* Task prompt *
Show each line from the entries below that contains the string "what".

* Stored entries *
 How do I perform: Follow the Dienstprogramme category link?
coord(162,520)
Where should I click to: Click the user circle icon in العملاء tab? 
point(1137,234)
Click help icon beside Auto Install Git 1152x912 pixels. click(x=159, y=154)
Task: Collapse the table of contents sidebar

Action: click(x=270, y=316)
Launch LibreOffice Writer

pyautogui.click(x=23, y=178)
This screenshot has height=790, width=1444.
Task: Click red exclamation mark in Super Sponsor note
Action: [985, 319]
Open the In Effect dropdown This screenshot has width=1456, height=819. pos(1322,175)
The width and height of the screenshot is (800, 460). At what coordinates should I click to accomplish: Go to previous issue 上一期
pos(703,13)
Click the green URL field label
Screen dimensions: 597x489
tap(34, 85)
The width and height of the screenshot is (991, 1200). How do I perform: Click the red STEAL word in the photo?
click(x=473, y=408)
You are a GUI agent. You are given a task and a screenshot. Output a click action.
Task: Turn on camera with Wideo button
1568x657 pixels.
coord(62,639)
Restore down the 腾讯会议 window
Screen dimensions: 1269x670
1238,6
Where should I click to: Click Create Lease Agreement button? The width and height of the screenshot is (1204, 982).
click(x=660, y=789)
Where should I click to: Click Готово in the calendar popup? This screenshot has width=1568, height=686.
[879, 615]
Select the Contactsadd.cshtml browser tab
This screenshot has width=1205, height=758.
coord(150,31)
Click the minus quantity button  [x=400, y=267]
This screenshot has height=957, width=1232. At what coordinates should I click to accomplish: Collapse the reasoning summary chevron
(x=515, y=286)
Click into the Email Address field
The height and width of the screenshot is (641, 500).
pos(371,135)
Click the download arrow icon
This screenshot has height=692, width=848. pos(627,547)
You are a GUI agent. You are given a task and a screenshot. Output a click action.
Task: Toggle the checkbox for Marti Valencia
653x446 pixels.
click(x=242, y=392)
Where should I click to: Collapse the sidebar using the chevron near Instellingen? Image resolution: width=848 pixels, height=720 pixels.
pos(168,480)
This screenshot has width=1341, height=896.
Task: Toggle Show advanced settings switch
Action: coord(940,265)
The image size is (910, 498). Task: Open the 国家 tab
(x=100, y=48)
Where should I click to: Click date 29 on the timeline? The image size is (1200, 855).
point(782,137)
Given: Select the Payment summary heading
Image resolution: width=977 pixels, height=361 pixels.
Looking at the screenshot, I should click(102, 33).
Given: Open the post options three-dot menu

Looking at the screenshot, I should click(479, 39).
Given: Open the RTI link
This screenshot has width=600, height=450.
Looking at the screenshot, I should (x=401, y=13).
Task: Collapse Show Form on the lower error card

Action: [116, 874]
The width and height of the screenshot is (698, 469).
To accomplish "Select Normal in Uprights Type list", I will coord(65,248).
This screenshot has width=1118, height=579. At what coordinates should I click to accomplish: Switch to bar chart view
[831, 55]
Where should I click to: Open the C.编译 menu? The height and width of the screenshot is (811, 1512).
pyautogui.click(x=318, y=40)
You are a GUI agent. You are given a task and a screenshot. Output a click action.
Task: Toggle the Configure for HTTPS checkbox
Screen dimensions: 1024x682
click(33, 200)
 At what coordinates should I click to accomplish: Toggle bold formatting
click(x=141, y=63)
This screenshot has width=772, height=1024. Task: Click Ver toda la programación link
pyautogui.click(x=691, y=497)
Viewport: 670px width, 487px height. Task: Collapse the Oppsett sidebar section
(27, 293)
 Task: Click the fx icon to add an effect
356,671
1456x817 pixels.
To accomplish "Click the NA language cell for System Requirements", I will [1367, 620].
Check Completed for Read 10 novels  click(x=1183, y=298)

* Response *
The width and height of the screenshot is (800, 460). At what coordinates should I click to accomplish: Go to previous issue 上一期
This screenshot has height=957, width=1232. At what coordinates should I click to accomplish: Collapse the reasoning summary chevron
This screenshot has width=1118, height=579. At what coordinates should I click to accomplish: Switch to bar chart view
 At what coordinates should I click to accomplish: Toggle bold formatting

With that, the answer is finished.